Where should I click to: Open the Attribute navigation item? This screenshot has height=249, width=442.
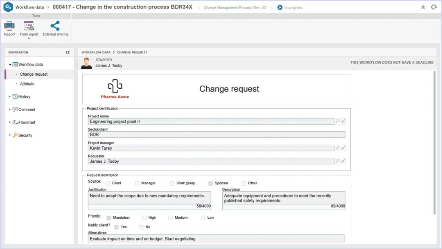coord(27,84)
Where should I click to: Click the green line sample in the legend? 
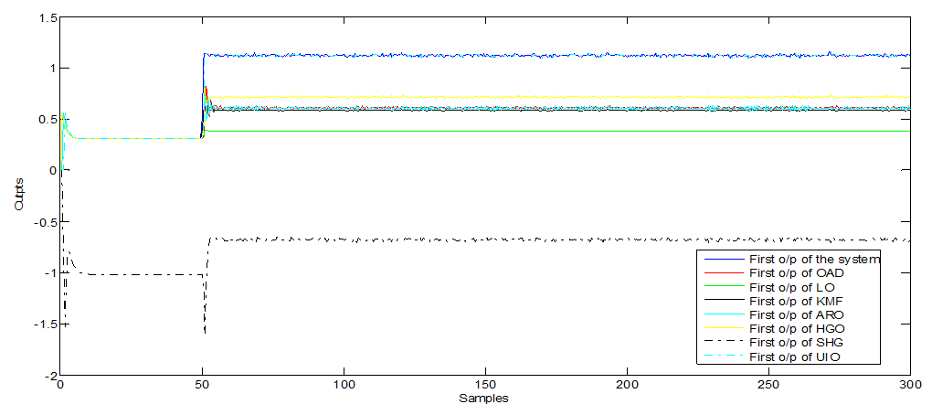(722, 286)
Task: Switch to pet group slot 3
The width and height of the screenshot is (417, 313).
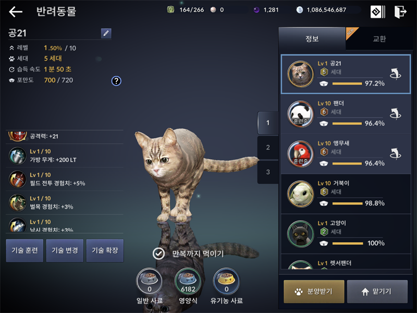Action: point(268,172)
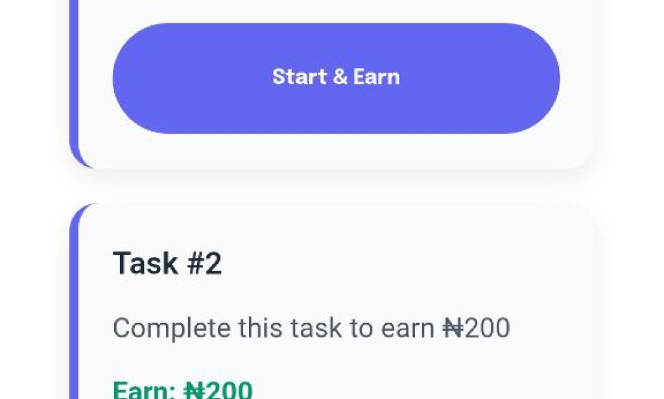This screenshot has width=664, height=399.
Task: Click the word Task in the card title
Action: point(143,262)
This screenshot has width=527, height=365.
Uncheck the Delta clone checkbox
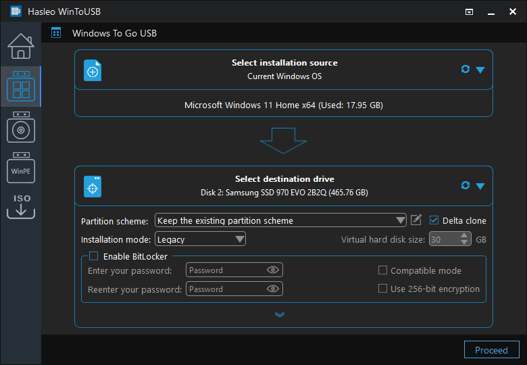click(x=434, y=220)
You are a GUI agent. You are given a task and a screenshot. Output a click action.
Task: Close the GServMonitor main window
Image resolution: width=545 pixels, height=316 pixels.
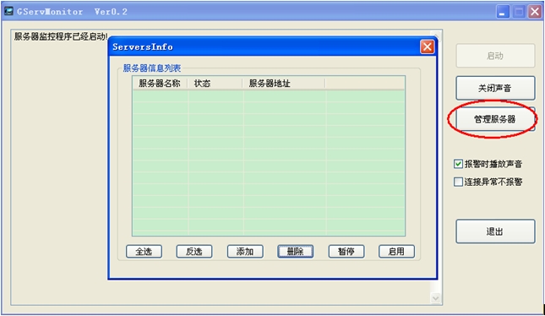pos(535,12)
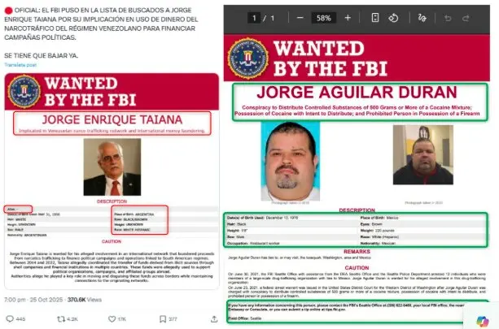The image size is (499, 329).
Task: Click the Translate post link
Action: [x=20, y=65]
....
Reproduce the lines of the material above verbatim, omitting the pictures.

Where should I click to: Open the Attribute navigation item? This screenshot has height=249, width=442.
coord(27,84)
Where should I click to: Click the green line sample in the legend? 
(722, 286)
Task: Switch to pet group slot 3
The width and height of the screenshot is (417, 313).
Action: point(268,172)
This screenshot has width=664, height=399.
Task: Click the word Task in the card title
Action: point(143,262)
This screenshot has width=527, height=365.
Uncheck the Delta clone checkbox
click(x=434, y=220)
You are a GUI agent. You are given a task and a screenshot. Output a click action.
Task: Close the GServMonitor main window
Image resolution: width=545 pixels, height=316 pixels.
pos(535,12)
The image size is (499, 329).
Task: Click the Translate post link
Action: [x=20, y=65]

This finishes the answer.